Based on available evidence, Mr. Eck and Mr. Maguire, associate professors 
of criminology at the University of Cincinnati and George Mason University, 
respectively, could draw firm conclusions about none of them.

We may never know for sure how policing affects crime.  True experiments 
require control groups and random samples for reforms introduced one at a 
time. That, in turn, rests on finding officials and citizens willing to 
tolerate differential treatment for the sake of discovery. That's so rare 
that textbooks and scholars today still cite a 30-year-old experiment as 
the standard for research on policing tactics.

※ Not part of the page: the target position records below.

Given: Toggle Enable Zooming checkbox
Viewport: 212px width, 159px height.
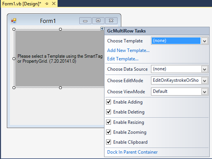Looking at the screenshot, I should (109, 132).
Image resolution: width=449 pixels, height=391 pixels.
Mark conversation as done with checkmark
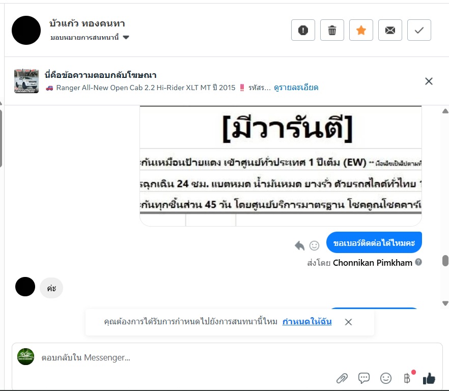(x=419, y=30)
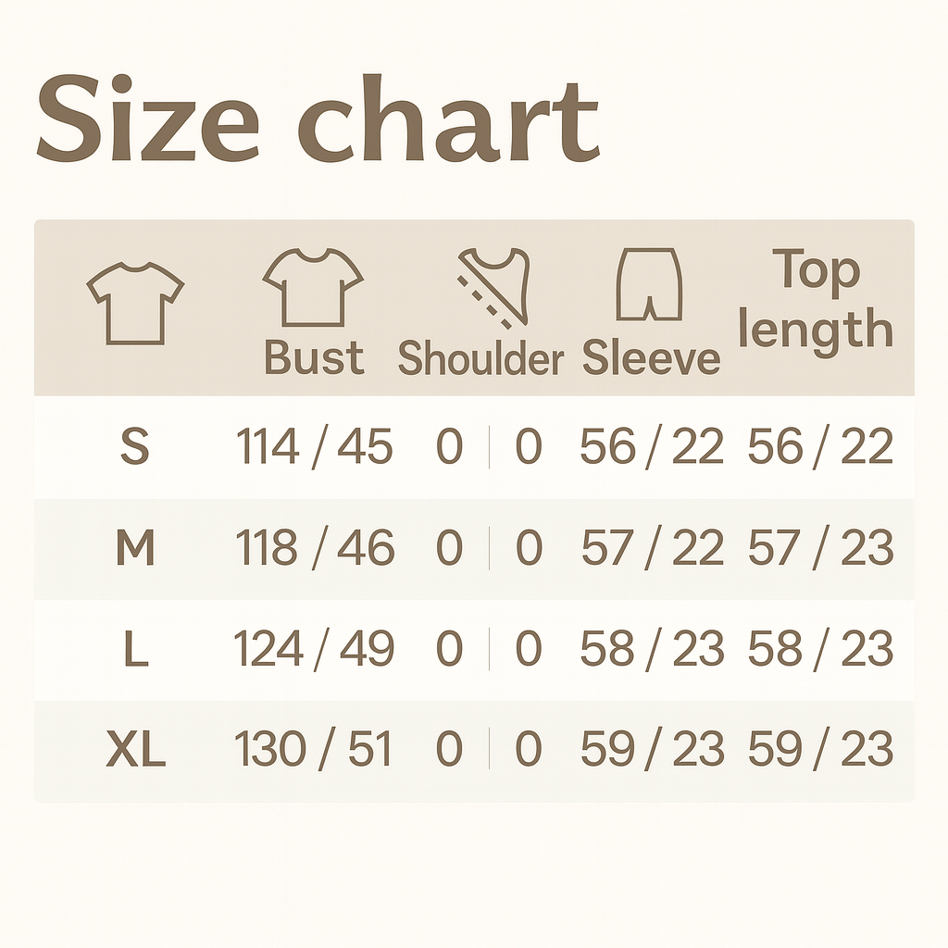
Task: Click the sleeve value 58 / 23
Action: [652, 650]
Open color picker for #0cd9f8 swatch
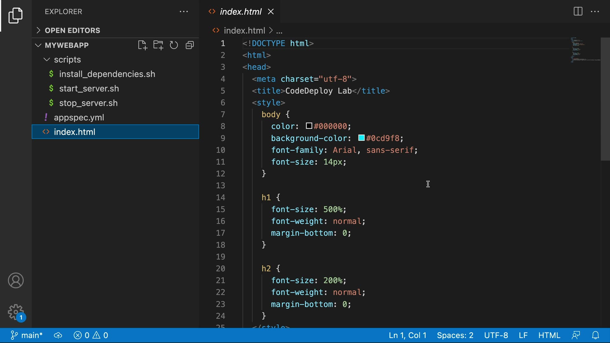Viewport: 610px width, 343px height. tap(361, 138)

In the early 1970's, as a young criminologist, Mr. Kelling persuaded the 
police department of Kansas City to let him test the effect of 
drive-through police patrols on neighborhood crime. The department 
increased patrols in five randomly chosen neighborhoods, reduced them in 
five others, and made no changes in a third group, as a control.

The results were both valuable and surprising: Increasing patrols made no 
difference to crime rates.

Even criminologists' best efforts, however, cannot replicate the 
laboratory. Scholars have challenged the Kansas City study, on the grounds 
that the results from the control areas might have been tainted by patrol 
cars passing through en route to other neighborhoods. And a sample of 15 
neighborhoods, Mr. Kelling admits, isn't a lot on which to base conclusions.

Nowadays, say scholars, police officials are more open than ever to 
cooperating with scholars. But innovations in policing are driven by the 
needs and hopes of politicians and police officials, who adopt and modify 
and discard tactics all the time. That is no way to run an experiment.

John Jay's Mr. Karmen believes that firmer conclusions about how much 
policing matters are within reach. The answers, he says, lie in municipal 
filing cabinets and on hard drives, where police departments keep data on 
urban crime patterns that they have not been eager to make public.

Others are less optimistic. The precipitous drop in crime offered a prime 
opportunity to set up experiments like Mr. Sampson's, conduct surveys, and 
observe policing up close. Now that recent statistics suggest that trend is 
slowing, scholars wonder whether they have missed the chance of a lifetime. 
"We'll be having this debate for the next 15 years," says Mr. Kelling.